The mechanical yet colorful drumming, along with Sciubba's voice, anchored the band. Sciubba, who was wearing a skirt that showed off her legs, was the set's visual focus point. Her face was covered in a white cloth mask, and after one song she painted red lipstick over her lips. After another she took black and painted in eyes. It was creepy but weirdly (sexy?) at the same time. Freaks.
Then the day got slow. I started to take it easier and branch out to food and beer. The next group I saw was the Drive By Truckers. If only their music sounded a little bit darker, they'd be one of my favorite bands. The lyrics are already dark, and because they're such great storytellers, it's easy to forget that they can rock a song into the ground. This Alabama six piece loves their four to five minute songs. The main strength of the band will always be that they have three great songwriters and guitarists. I appreciated their rendition of "Louisiana," but it felt like a dead horse was being beaten. So many artists talked about the hurricane and how it was such an honor to play and that Bush was a bastard, blah, blah, blah. Thanks for the sentiment, but it's not fun to be reminded of the hurricane at every turn. I get enough of that every day, and I was looking for an escape at Voodoo. That's why I hate crappy songs like Cowboy Mouth's "The Avenue" that were written about the hurricane. Thank you, Cowboy Mouth, you saviors of New Orleans! What would we do without your trite, mediocre, and obvious commentary?! Pat yourselves on the back, because it's obvious you care about the city so much. That song reeks of opportunism. Look at all the people run out to buy Cowboy Mouth records because they want a piece of their sincerity. More money, more money! Excuse me if I don't buy into their "Somewhere Over The Rainbow" or "Hallelujah." I don't think the band's pow wow antics come from a sincere place. Cowboy Mouth are great showmen but nothing more than that. Their schmaltzy posing is lame and fake.
I saw a little bit of Blue October before I headed over to the Chili Peppers. I liked Blue October. I'm a sucker for U2 and Pearl Jam-influenced stadium rock.
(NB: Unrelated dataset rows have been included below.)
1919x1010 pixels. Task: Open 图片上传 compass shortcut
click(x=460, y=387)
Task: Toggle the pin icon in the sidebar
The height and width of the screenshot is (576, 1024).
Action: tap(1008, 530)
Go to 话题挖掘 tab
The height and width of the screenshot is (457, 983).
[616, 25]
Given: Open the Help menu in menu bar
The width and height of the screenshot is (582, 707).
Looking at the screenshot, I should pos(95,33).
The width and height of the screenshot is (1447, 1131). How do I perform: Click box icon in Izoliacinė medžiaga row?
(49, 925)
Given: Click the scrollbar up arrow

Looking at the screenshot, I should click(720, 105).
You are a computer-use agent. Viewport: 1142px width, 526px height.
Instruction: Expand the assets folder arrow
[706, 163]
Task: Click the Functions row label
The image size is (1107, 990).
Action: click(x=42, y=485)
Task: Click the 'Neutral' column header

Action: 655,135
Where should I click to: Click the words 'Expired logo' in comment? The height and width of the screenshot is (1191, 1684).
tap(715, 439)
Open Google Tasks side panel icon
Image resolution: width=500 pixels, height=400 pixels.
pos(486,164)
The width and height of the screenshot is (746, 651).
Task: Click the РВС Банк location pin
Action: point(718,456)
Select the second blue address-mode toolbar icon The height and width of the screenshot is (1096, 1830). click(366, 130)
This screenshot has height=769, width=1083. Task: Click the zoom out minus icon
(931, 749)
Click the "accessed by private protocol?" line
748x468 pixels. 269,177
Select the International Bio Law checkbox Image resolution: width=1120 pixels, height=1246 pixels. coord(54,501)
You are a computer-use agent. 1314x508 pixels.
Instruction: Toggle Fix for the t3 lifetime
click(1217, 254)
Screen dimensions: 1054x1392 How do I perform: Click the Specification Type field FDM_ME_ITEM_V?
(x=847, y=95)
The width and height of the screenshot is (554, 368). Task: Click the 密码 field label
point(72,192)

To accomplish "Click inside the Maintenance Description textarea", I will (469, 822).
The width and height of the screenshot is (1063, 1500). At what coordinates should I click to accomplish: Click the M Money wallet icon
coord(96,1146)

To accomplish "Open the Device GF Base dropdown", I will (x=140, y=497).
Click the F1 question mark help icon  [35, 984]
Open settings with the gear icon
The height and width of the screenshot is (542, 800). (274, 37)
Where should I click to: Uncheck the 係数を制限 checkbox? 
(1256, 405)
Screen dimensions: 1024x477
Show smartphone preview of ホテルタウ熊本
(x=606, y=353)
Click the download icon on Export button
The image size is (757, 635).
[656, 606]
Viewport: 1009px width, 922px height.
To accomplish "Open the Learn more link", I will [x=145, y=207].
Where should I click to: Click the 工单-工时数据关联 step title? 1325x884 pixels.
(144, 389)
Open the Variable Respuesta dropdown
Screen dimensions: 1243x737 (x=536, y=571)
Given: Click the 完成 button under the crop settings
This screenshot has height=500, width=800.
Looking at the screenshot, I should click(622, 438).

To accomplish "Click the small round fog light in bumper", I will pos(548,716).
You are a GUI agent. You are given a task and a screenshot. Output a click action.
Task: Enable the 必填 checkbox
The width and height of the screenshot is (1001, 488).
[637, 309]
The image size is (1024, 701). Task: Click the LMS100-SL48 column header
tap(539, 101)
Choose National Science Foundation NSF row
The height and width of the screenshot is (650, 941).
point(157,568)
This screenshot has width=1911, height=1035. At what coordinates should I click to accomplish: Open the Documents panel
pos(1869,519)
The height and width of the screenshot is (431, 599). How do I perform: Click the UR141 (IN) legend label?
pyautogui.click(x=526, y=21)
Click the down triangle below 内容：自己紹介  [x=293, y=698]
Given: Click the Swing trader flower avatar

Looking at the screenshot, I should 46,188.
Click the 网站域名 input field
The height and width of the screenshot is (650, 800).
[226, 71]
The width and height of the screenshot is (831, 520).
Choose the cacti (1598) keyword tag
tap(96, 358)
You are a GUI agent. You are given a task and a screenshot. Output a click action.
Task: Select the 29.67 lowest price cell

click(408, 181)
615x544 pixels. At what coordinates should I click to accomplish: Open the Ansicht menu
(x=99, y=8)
I gotta say that the Chili Peppers were a disappointment. I don't own the new album, and they must have played at least eight songs from it. I was expecting more material from BSSM and earlier, but the best I got was "Me and My Friends," "BSSM," and a few others. You know what would have been awesome? "Behind the Sun." Anyway, the band was tight, and it was awesome hearing Frusciante and Flea's supreme musical talent, but all in all, it didn't seem like a special show for them. I remembered Frusciante was great, but I forgot how formidable a bass player Flea was until he flew into a solo. There is no question why these guys are so famous. They operate at a higher level than the rest. They're not just some funk band that got lucky. Frusciante is a beautiful artist and should be regarded as such.